Search Engine Optimization (SEO) is the process of optimizing a website for search engines to increase a website’s ranking in organic search engine results. This article will show how you can optimize your pages to get better rankings and will go over how search engines decide which pages to rank highest.
Internal Optimization
Here I’ll talk about doing internal optimization; this is anything you can do on your own website to optimize it for search engines. you can optimize by showing related articles in the footer. or internal link building.
The title tags
- The title tag is the most important tag on your entire webpage.
- It is also the most important text you can have on your website.
- This is the text shown as the anchor text in search engine results. An optimized title is crucial to ranking well for your desired keyword.
- You should choose a title similar to the keyword you’re aiming for and similar to the content of your website.
- If you use a CMS (Content Management System) make sure the actual page title is the first thing that appears. The preferred format is Page Title – Site Name.
- You can use any divider between the page title and the site name, such as – or |.
- If you take out the site name the page should appear higher in the SERPs (Search Engine Result Pages) for a search on the page title.
Meta Description
- The meta description is visible as the text below the title in search engine results.

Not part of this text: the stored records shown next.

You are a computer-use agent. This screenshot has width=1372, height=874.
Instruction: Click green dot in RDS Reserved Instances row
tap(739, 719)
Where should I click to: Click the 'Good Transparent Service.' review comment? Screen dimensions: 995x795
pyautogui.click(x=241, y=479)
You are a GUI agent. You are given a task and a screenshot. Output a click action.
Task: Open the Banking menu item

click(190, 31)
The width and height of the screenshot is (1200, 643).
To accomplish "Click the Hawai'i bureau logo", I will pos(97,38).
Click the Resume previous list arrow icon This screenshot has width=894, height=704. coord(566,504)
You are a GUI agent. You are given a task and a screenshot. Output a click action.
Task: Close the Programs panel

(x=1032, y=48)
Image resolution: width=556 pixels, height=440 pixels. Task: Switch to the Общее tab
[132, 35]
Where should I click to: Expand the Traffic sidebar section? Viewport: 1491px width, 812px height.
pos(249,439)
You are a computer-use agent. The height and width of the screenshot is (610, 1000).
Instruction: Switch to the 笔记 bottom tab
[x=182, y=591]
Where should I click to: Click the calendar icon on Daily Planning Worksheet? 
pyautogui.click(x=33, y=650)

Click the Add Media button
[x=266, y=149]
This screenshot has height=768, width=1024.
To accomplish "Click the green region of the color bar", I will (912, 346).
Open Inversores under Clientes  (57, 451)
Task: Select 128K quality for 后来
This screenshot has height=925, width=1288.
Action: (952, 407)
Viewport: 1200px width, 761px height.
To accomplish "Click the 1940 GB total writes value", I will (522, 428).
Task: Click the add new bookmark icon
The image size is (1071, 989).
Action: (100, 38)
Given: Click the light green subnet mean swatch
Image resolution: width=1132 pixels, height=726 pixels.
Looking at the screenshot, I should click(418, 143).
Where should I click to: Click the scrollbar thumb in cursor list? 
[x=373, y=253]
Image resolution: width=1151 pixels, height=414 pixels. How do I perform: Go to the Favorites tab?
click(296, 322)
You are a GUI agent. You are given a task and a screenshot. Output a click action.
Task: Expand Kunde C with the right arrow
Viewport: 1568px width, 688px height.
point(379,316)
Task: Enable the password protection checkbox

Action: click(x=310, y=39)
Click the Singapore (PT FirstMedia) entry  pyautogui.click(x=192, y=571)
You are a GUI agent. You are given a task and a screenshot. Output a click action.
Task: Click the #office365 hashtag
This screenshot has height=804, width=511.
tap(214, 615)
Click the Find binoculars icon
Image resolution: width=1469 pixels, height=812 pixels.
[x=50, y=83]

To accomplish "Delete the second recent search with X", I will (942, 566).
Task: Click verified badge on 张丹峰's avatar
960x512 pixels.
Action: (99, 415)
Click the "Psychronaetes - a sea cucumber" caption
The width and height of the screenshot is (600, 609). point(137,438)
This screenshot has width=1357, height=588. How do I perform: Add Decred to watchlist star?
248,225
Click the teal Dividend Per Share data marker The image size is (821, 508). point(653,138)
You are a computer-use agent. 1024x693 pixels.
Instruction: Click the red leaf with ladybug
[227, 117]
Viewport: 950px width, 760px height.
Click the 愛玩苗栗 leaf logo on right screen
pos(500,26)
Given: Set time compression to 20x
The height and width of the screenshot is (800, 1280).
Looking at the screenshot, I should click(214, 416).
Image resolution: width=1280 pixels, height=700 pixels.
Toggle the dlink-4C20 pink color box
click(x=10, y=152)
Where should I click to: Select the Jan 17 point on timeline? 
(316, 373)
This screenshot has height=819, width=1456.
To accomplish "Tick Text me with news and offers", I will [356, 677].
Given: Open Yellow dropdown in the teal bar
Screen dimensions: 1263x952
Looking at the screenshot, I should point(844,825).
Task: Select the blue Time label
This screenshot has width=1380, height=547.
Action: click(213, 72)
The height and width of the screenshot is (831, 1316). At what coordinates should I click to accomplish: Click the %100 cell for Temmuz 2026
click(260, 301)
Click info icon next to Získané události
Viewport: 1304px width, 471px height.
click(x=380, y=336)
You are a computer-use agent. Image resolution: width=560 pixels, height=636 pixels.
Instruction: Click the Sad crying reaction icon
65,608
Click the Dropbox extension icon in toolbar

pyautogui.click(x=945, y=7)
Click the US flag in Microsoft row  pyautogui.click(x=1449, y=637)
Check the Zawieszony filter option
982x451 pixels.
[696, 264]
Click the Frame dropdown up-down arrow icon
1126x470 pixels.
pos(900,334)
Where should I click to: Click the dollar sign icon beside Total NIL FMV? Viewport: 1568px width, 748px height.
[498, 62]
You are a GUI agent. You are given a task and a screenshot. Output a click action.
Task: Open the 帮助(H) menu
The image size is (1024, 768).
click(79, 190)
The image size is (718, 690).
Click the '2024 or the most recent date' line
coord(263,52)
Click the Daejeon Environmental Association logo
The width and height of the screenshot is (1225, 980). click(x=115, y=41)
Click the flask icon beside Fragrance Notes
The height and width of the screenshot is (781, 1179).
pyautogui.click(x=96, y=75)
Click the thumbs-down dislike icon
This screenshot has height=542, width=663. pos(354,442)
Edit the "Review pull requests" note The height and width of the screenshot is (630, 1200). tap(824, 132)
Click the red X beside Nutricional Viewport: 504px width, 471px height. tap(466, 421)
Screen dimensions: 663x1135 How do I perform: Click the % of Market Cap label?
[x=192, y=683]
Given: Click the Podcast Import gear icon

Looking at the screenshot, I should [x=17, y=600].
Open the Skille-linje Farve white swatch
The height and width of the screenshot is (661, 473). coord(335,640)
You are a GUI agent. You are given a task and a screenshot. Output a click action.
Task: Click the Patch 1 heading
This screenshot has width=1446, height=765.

- This tag is used to increase clickthrough rates because people will click on results they think are relevant. The description meta tag will not affect your rankings.
Meta Keywords
- Many people still believe that they can rank higher if they place keywords in the keyword meta tag. This is incorrect; the major search engines have told us that they ignore the keywords meta tag because of abuse in the past. Sites that choose to include this tag do not rank higher than sites that don’t use the tag and this tag has no effect on ranking.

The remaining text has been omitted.